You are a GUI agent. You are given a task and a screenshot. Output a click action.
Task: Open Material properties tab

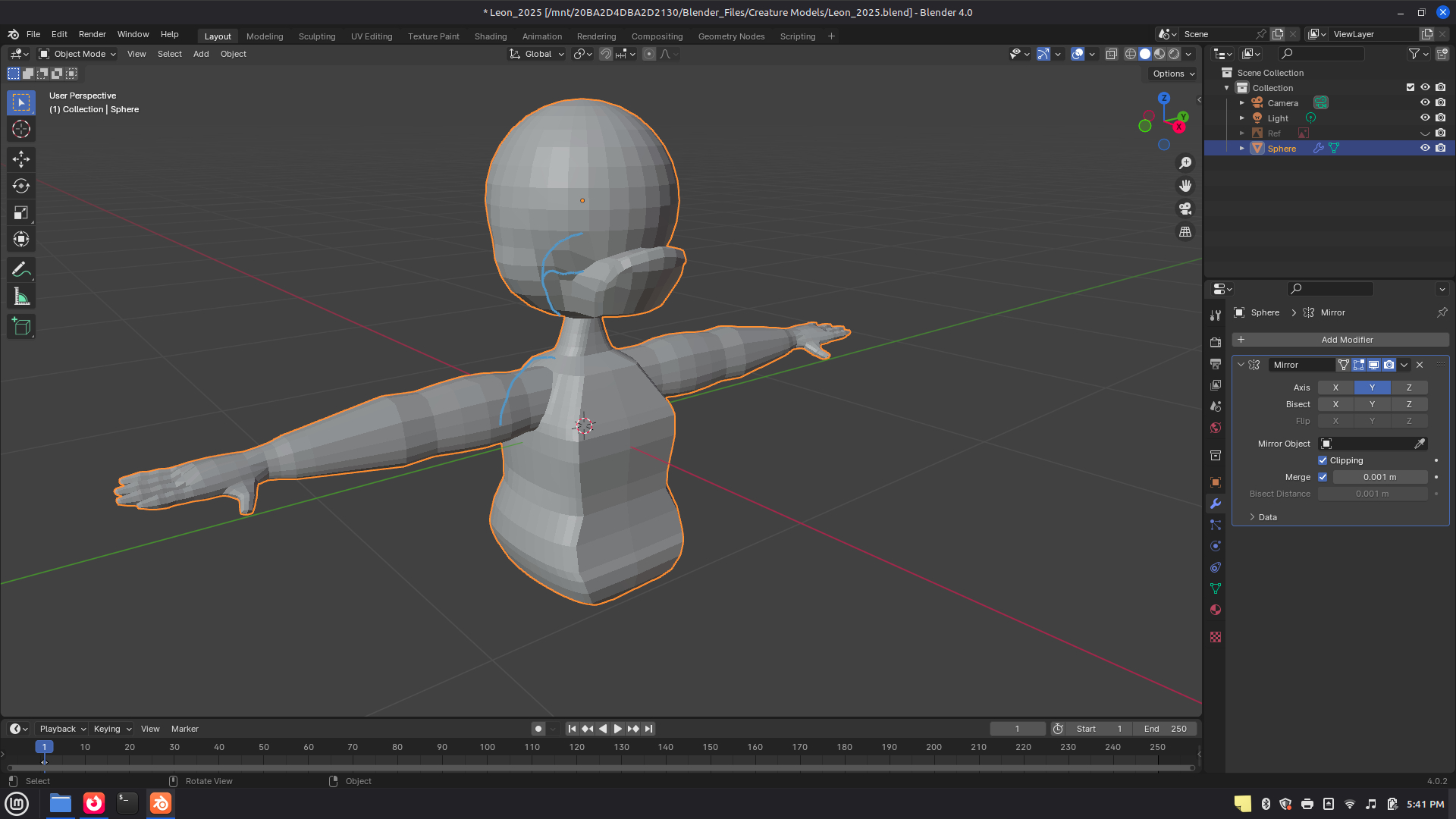click(x=1216, y=610)
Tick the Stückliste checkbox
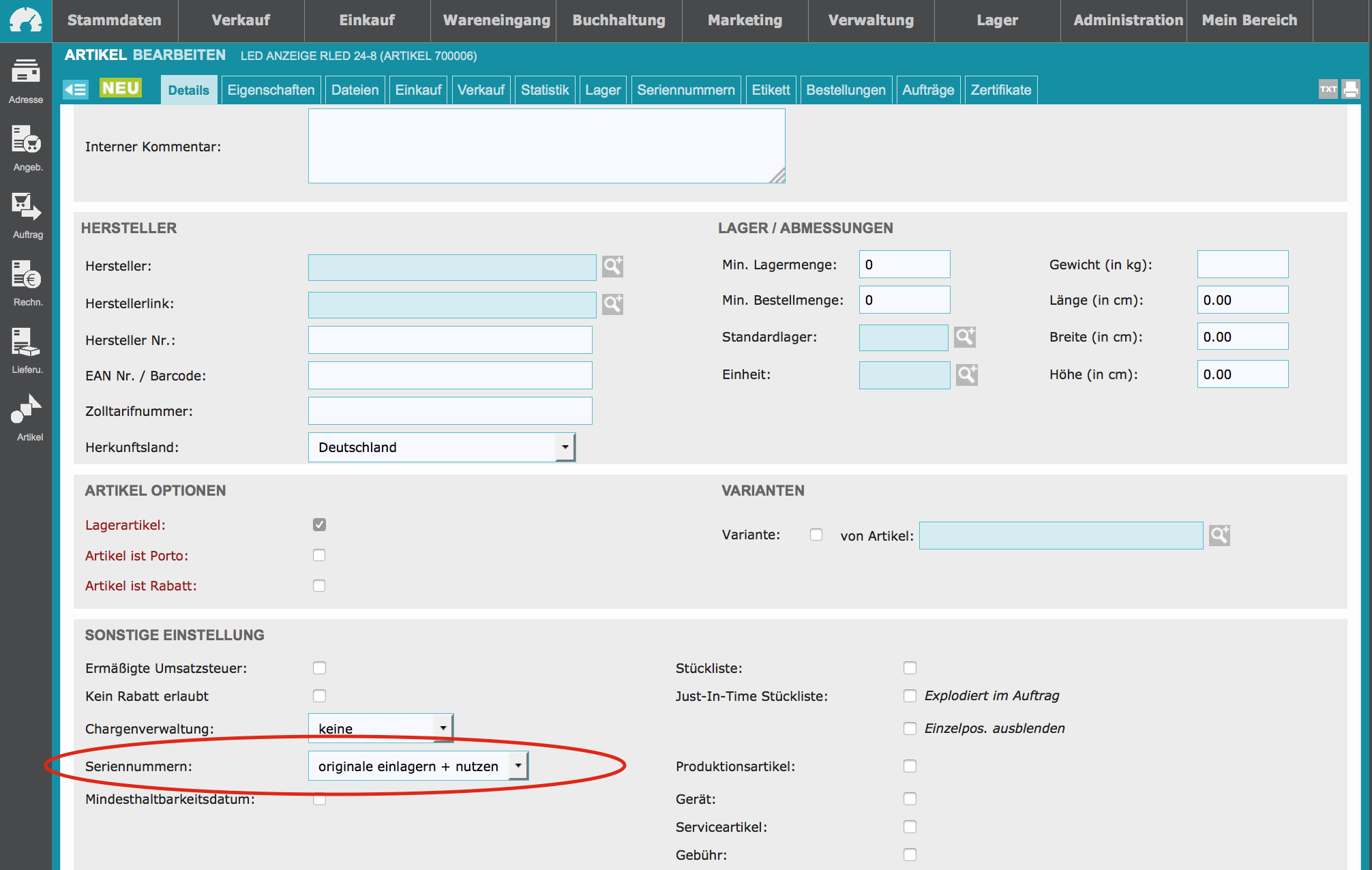1372x870 pixels. coord(910,668)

■ ■ ■ ■

• **Work item**
Set down all of the material word for word, minus its pictures.

• **Answer to the problem**
You are a GUI agent. You are given a task and a screenshot. Output a click action.
Task: Open Material properties tab

click(x=1216, y=610)
Tick the Stückliste checkbox
1372x870 pixels. coord(910,668)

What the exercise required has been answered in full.